Comparative analysis of bacterial communities in a potato field as determined by pyrosequencing

• Published in: PloS one Vol. 6; no. 8; p. e23321
• Main Authors: Inceoğlu, Özgül, Al-Soud, Waleed Abu, Salles, Joana Falcão, Semenov, Alexander V, van Elsas, Jan Dirk
• Format: Journal Article
• Language: English
• Published: United States Public Library of Science 19.08.2011; Public Library of Science (PLoS)

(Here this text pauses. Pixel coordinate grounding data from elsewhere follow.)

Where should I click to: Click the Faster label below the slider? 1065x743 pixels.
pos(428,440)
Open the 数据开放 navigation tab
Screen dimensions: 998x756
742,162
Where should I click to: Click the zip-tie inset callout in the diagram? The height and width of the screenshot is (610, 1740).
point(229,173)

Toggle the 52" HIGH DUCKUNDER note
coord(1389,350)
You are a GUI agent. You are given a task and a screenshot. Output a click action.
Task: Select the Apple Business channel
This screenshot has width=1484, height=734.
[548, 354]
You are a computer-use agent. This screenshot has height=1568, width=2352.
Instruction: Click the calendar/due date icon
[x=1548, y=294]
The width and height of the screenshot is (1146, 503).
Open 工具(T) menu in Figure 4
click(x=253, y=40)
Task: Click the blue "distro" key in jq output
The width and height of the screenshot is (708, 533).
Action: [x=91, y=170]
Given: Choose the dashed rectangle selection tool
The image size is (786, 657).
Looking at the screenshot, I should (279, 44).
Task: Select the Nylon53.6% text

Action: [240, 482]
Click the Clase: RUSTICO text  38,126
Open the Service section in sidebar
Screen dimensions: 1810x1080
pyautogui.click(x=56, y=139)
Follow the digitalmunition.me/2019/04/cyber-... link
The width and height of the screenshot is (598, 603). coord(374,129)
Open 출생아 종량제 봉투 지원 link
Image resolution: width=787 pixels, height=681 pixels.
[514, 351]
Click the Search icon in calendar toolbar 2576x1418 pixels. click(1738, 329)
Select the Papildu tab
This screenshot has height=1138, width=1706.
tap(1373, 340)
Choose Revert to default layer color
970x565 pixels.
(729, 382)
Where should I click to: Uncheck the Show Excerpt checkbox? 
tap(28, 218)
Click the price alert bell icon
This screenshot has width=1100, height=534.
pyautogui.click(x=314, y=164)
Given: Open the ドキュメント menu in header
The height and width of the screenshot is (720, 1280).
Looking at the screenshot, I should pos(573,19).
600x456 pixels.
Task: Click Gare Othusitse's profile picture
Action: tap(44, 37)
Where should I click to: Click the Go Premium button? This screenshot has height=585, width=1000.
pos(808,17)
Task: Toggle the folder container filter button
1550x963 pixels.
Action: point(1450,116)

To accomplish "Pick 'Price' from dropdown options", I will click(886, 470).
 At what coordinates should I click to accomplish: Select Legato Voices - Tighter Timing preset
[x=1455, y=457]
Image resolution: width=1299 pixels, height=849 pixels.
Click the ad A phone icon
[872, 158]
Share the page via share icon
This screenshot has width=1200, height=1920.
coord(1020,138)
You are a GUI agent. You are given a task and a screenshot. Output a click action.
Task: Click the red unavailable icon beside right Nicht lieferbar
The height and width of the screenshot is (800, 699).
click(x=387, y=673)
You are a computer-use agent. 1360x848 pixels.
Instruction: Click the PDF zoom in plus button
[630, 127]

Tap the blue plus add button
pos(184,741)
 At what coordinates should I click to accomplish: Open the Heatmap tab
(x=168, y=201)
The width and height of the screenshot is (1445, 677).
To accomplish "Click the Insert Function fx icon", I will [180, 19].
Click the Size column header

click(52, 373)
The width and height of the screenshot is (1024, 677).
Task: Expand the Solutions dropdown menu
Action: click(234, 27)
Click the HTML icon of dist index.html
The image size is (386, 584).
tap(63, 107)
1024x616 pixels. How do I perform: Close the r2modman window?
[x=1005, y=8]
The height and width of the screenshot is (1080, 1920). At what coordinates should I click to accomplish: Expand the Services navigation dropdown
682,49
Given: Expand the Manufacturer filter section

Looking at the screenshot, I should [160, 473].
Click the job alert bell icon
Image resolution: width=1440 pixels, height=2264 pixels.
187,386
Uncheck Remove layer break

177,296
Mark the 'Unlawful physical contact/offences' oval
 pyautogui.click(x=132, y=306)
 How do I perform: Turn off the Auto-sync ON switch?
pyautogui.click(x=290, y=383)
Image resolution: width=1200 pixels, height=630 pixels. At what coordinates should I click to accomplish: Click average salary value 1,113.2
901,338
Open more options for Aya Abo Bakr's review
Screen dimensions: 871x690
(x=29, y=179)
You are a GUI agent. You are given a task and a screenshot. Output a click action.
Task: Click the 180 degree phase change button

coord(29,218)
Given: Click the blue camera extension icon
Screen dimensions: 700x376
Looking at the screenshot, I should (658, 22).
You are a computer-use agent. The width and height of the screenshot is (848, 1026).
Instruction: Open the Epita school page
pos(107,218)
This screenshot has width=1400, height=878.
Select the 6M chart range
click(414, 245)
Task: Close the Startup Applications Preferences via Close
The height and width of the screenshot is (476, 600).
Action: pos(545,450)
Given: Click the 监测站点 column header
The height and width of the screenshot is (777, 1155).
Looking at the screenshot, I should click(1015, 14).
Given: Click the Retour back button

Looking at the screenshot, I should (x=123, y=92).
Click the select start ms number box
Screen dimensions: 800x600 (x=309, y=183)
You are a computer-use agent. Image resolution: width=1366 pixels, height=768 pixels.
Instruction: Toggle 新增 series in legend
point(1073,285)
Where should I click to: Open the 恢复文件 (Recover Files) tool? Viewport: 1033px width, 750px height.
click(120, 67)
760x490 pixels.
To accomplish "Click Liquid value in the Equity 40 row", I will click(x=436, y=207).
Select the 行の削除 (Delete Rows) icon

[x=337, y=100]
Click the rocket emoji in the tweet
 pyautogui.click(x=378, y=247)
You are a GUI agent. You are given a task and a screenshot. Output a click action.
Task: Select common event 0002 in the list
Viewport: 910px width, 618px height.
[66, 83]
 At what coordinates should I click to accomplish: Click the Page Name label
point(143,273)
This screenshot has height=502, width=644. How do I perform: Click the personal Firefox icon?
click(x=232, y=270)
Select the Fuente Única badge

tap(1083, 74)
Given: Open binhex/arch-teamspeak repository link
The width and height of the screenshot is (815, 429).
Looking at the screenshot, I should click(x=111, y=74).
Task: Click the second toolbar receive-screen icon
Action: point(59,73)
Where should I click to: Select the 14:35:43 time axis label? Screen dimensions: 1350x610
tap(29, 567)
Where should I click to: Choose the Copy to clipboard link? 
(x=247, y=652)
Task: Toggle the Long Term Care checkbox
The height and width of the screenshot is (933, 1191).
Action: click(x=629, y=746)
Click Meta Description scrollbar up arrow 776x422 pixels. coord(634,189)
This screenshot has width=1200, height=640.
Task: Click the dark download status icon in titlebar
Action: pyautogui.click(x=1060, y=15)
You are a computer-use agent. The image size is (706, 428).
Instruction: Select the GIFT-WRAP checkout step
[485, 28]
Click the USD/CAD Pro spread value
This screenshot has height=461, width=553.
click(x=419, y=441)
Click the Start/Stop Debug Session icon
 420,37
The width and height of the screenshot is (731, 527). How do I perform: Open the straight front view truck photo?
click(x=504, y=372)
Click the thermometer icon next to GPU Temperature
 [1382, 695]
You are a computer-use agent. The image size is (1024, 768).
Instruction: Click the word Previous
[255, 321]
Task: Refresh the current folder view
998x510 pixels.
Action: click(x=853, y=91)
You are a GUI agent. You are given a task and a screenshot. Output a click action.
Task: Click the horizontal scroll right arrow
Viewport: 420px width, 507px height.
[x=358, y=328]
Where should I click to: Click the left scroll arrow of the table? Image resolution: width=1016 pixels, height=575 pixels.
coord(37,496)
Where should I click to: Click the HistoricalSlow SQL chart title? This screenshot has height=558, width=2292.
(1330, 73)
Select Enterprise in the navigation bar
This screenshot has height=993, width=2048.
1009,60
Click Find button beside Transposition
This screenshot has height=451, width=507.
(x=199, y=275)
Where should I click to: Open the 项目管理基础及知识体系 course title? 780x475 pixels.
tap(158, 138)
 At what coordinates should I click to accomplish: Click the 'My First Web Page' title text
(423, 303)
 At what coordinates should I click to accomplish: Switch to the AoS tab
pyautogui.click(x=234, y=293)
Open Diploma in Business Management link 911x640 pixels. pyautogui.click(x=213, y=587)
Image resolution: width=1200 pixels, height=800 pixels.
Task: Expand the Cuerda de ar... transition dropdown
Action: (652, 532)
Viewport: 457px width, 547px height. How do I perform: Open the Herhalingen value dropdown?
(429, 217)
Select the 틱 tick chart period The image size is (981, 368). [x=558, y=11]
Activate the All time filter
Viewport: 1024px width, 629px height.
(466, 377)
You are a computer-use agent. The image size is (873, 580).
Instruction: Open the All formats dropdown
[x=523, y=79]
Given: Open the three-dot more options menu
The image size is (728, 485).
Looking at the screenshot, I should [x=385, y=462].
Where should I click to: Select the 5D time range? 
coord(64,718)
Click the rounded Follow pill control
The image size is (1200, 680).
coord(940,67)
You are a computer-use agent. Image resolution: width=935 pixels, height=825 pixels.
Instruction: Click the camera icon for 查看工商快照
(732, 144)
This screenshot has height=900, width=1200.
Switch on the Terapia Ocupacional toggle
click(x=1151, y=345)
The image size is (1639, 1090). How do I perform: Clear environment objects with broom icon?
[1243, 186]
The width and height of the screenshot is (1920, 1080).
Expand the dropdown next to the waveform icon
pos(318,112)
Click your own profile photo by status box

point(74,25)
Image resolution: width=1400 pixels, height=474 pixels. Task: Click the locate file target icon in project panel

• Subjects: Abundance; Agriculture; Bacteria; Bacteria - classification; Bacteria - genetics; Biology; Cluster Analysis; Communities; Comparative analysis; Cultivars; Deoxyribonucleic acid; DNA; DNA sequencing; Dominant species; Ecological conditions; Ecology; Flowering; Flowers - physiology; Growth stage; Laws, regulations and rules; Life sciences; Methods; Microorganisms; Plant communities; Polymerase chain reaction; Potatoes; Principal Component Analysis; Rare species; Rhizosphere; RNA, Ribosomal, 16S - genetics; Seasons; Senescence; Sequence Analysis, DNA - methods; Soil analysis; Soil Microbiology; Soil microorganisms; Soils; Solanum tuberosum - growth & development; Solanum tuberosum - microbiology; Starch; Temperature; Tubers; Netherlands
• ISSN: 1932-6203; 1932-6203
• DOI: 10.1371/journal.pone.0023321

Plants selectively attract particular soil microorganisms, in particular consumers of root-excreted compounds. It is unclear to what extent cultivar type and/or growth stage affect this process. DNA-based pyrosequencing was used to characterize the structure of bacterial communities in a field cropped with potato. The rhizospheres of six cultivars denoted Aveka, Aventra, Karnico, Modena, Premiere and Desiree, at three growth stages (young, flowering and senescence) were examined, in addition to corresponding bulk soils. Around 350,000 sequences were obtained (5,700 to 38,000 per sample). Across all samples, rank abundance distributions best fitted the power law model, which indicates a community composed of a few highly dominant species next to numerous rare species. Grouping of the sequences showed that members of the Actinobacteria, Alphaproteobacteria, next to as-yet-unclassified bacteria, dominated. Other groups that were consistently found, albeit at lower abundance, were Beta-, Gamma- and Deltaproteobacteria and Acidobacteria. Principal components analyses revealed that rhizosphere samples were significantly different from corresponding bulk soil in each growth stage. Furthermore, cultivar effects were found in the young plant stage, whereas these became insignificant in the flowering and senescence stages. Besides, an effect of time of season was observed for both rhizosphere and bulk soils. The analyzed rhizosphere samples of the potato cultivars were grouped into two groups, in accordance with the allocation of carbon to starch in their tubers, i.e. Aveka, Aventra and Karnico (high) versus Premiere and Desiree (low) and thus replicates per group were established. Across all potato cultivars, the young plant stages revealed cultivar-dependent bacterial community structures, which disappeared in the flowering and senescence stages. Furthermore, Pseudomonas, Beta-, Alpha- and Deltaproteobacteria flourished under different ecological conditions than the Acidobacteria.